*Provided records*:
------

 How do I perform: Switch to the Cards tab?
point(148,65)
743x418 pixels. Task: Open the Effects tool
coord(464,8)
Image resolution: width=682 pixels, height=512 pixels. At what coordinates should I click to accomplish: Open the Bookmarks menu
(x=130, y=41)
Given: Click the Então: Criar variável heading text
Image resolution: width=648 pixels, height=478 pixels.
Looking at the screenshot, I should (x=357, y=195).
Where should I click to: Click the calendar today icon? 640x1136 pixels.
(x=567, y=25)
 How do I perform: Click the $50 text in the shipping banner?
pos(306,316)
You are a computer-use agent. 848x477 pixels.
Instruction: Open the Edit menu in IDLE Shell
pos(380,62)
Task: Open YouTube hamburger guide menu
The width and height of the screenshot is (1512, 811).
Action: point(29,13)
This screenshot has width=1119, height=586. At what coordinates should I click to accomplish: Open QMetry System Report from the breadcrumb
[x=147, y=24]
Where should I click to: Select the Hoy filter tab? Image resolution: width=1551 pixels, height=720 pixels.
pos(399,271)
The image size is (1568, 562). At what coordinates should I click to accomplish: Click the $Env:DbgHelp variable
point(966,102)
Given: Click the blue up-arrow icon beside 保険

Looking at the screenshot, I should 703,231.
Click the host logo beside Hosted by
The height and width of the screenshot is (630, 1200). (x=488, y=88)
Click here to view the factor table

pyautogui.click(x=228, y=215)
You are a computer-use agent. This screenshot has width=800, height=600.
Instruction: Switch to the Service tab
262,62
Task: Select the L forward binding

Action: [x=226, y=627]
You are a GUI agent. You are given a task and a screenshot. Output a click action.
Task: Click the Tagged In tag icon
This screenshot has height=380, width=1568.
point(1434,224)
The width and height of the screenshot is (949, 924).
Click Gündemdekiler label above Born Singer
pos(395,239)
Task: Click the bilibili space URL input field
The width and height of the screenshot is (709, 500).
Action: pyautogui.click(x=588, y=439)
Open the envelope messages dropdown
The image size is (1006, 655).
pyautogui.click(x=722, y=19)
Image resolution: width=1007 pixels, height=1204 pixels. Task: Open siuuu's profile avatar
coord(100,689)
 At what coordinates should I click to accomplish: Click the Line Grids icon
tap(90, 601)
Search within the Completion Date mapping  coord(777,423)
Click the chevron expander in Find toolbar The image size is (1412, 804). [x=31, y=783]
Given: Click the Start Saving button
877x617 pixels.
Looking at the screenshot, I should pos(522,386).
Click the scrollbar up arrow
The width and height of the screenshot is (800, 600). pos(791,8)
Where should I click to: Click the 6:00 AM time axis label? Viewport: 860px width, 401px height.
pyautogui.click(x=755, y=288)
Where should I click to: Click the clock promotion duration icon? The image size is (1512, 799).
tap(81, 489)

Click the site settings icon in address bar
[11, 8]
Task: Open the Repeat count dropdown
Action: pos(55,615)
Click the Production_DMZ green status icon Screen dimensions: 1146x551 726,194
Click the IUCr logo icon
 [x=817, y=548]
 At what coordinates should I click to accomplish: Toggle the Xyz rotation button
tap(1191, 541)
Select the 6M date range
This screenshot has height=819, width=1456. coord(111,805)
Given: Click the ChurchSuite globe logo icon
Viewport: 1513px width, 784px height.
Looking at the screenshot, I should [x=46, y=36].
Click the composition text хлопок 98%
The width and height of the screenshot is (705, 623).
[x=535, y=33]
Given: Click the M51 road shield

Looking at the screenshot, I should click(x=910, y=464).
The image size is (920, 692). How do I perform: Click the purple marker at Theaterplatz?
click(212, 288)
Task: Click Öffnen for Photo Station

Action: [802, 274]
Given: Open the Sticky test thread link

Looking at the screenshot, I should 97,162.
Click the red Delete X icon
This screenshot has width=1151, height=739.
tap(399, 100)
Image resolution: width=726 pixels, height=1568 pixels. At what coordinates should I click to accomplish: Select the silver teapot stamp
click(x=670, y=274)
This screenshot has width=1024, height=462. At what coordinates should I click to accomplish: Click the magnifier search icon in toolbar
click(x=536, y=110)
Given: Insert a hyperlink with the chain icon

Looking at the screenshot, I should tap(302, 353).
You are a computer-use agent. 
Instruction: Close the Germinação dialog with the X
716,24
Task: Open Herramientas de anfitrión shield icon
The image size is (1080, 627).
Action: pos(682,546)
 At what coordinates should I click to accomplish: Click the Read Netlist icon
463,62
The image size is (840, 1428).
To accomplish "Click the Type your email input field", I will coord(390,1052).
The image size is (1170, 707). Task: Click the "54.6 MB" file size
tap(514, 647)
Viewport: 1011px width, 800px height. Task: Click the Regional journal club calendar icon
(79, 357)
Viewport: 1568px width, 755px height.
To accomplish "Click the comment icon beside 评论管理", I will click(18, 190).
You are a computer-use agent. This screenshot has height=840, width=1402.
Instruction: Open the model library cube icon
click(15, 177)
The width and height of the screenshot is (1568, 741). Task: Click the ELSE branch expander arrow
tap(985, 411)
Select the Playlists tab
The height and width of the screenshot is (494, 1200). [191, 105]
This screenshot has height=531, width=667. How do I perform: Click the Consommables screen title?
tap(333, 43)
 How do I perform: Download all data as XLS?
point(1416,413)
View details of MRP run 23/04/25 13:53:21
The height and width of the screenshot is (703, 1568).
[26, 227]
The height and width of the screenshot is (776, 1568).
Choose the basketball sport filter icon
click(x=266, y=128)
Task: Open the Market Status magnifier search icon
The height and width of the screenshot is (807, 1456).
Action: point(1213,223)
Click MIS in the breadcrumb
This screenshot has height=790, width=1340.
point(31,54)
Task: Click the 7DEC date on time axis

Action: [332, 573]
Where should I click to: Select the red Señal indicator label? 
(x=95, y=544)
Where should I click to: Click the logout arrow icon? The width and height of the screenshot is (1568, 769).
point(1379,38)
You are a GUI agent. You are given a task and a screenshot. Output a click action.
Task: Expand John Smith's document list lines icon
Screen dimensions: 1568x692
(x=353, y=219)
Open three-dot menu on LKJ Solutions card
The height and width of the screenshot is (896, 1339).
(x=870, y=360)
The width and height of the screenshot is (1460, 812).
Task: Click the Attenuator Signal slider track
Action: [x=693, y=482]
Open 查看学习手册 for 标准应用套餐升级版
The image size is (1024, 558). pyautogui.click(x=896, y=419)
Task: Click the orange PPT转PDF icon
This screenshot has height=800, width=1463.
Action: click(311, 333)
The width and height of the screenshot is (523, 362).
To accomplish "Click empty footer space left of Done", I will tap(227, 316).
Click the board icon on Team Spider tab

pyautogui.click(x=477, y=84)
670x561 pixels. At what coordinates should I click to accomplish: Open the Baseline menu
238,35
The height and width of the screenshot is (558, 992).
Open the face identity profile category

------

*What to work on*: Rewrite the data from the line holding "Where should I click to: Select the Hoy" through the line holding "Looking at the screenshot, I should 703,231.", inclusive, swapping "variable" for "setting" and leaving everything else unchanged.

*Output below*:
Where should I click to: Select the Hoy filter tab? Image resolution: width=1551 pixels, height=720 pixels.
pos(399,271)
The image size is (1568, 562). At what coordinates should I click to accomplish: Click the $Env:DbgHelp setting
point(966,102)
Given: Click the blue up-arrow icon beside 保険

Looking at the screenshot, I should 703,231.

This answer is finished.